» Treść zadania: Zamień „favorites” na „bookmarks” w danych od ich początku aż do wiersza z „(x=278, y=8)” włącznie i przepisz ten fragment, nie zmieniając niczego więcej. Obrazy pomiń w odpowiedzi.
── Dane robocze ──
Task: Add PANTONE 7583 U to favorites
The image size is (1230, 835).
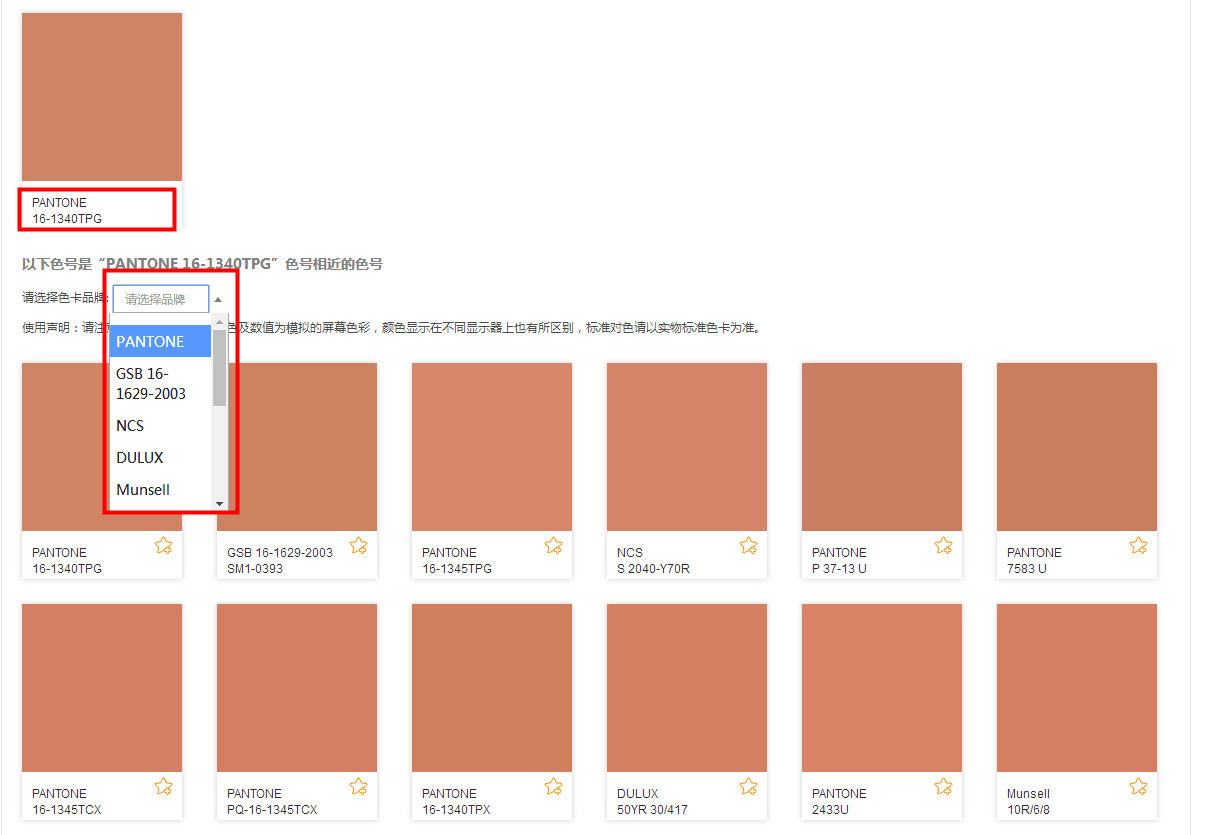Action: click(x=1138, y=546)
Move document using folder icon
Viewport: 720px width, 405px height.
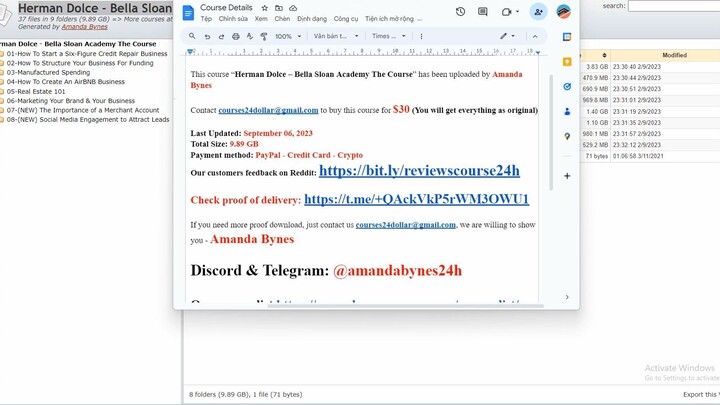(x=278, y=8)
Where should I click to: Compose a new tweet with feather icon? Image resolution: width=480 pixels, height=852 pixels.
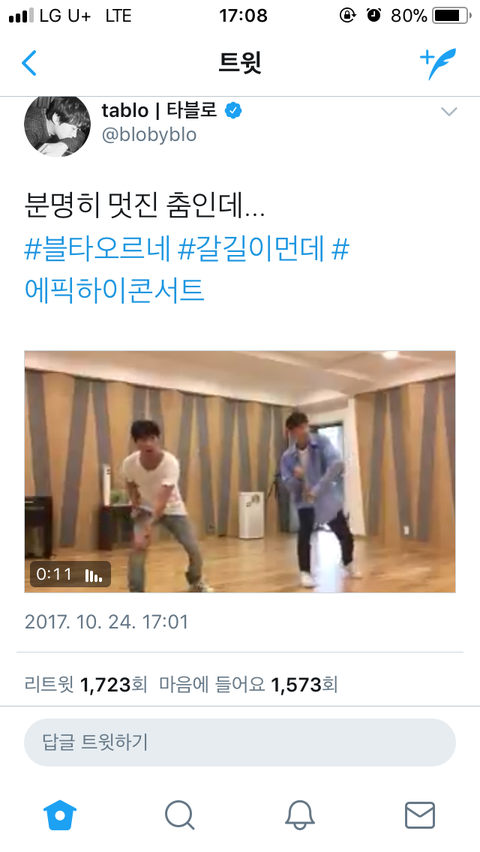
───
» Rozwiązanie zadania:
Task: Add PANTONE 7583 U to bookmarks
The image size is (1230, 835).
Action: click(x=1138, y=546)
Move document using folder icon
Viewport: 720px width, 405px height.
(x=278, y=8)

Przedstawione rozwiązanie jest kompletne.